Bûche et pain d’épices

D’où vient la bûche, fort prisée de nos voisins français? A l’origine, il s’agissait d’une coutume consistant à mettre dans la cheminée une énorme bûche pour fêter le solstice d’hiver. Dès le XIIe siècle, cette tradition se confondit peu à peu avec la veillée de Noël. C’est seulement à la fin du XIXe siècle que fut créée la pâtisserie nommée «bûche», mais elle n’aura véritablement de succès qu’après la Seconde Guerre mondiale. Quant au pain d’épices, lui aussi une star des fêtes de Noël, son histoire est longue. Il existait déjà des variantes de pain d’épices dans l’Antiquité, mais c’est plutôt du côté de l’Asie qu’il faut rechercher l’ancêtre de celui-ci. En effet, au Xe siècle, on trouve en Chine la trace d’un pain de miel parfumé aux épices appelé Mi-Kong. Trois siècles plus tard, des sources indiquent qu’il servait de ration aux cavaliers mongols. Rapidement connu dans tout le Moyen-Orient, il finira par apparaître en Europe à la fin du XIIIe siècle et deviendra vite une spécialité des régions appartenant au Saint-Empire romain germanique: on le trouve dès 1296 à Ulm et en 1395 à Bâle.

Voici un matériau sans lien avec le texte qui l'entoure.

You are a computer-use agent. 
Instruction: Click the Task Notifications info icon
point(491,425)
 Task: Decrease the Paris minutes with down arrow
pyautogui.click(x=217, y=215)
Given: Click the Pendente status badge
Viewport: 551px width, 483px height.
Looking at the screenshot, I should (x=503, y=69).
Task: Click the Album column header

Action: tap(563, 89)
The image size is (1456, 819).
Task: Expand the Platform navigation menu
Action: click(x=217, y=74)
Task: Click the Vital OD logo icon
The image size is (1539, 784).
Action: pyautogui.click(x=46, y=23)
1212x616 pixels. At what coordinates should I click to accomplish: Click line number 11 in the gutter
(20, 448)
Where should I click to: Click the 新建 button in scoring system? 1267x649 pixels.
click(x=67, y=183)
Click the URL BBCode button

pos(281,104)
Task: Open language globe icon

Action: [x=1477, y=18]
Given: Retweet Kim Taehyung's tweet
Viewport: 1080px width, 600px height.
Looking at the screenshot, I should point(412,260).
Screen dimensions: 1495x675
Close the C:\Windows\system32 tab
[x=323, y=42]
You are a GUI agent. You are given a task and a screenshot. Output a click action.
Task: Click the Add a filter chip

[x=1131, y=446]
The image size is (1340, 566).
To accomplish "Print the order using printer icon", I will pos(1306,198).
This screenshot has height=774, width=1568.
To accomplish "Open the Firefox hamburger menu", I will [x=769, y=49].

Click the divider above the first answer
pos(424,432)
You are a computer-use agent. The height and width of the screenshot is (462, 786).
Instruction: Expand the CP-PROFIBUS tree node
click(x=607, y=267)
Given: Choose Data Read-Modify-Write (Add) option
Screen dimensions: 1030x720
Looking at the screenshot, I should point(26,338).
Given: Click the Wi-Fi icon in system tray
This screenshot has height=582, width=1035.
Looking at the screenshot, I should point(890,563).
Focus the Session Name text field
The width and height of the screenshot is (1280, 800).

Réveillon chez une marquise

Pourquoi ce terme de Réveillon? Il semble qu’à la fin des années 1300, ce mot ait été utilisé pour désigner un festin tardif. Autrefois, la messe de minuit était souvent précédée d’un jeûne ou d’une collation «maigre». En revanche, après minuit, on pouvait festoyer à sa guise. Ainsi, le Réveillon devint peu à peu le nom donné au repas de Noël (étendu plus tard à celui du Nouvel-An). Revenons à la marquise… Pendant la nuit du 24 au 25 décembre 1677, dans l’Hôtel Carnavalet situé à Paris (aujourd’hui un musée), la célèbre épistolière Mme de Sévigné donna un Réveillon mémorable, qui illustre bien ce que pouvait être une fête de Noël dans l’aristocratie du XVIIe siècle.
En premier lieu, la salle où se tenait le repas était décorée de vrais orangers disposés un peu partout et une fontaine parfumée d’essences de fleurs rafraîchissait l’atmosphère. Le repas avait huit services, comprenant chacun plusieurs plats. D’abord des potages, puis une série de daubes variées, des fritures, des langues de bœuf et des pâtés chauds. Ensuite, on apporta un agneau rôti entouré de faisans, de perdrix, de levrauts, de dindonneaux et de chapons. Après, ce fut le tour des poissons: saumons, carpes et truites entouraient deux énormes buissons d’écrevisses. Puis, on servit de «petits oiseaux qu’on avale par pur amusement» (sic), c’est-à-dire des grives, cailles, ortolans et autres mauviettes. Les entremets – qui comprenaient à la fois des légumes et certains mets sucrés – firent alors leur apparition. Enfin, ce fastueux festin abondamment arrosé de crus prestigieux se termina par d’innombrables desserts et biscuits. Précisons qu’à chaque service (il s’agissait alors du service à la française), tous les plats étaient posés en même temps sur la table et chacun ne prenait que ce qu’il voulait. Lorsque la marquise dit, en sortant de table: «J’ai mal au ventre», on la croit volontiers!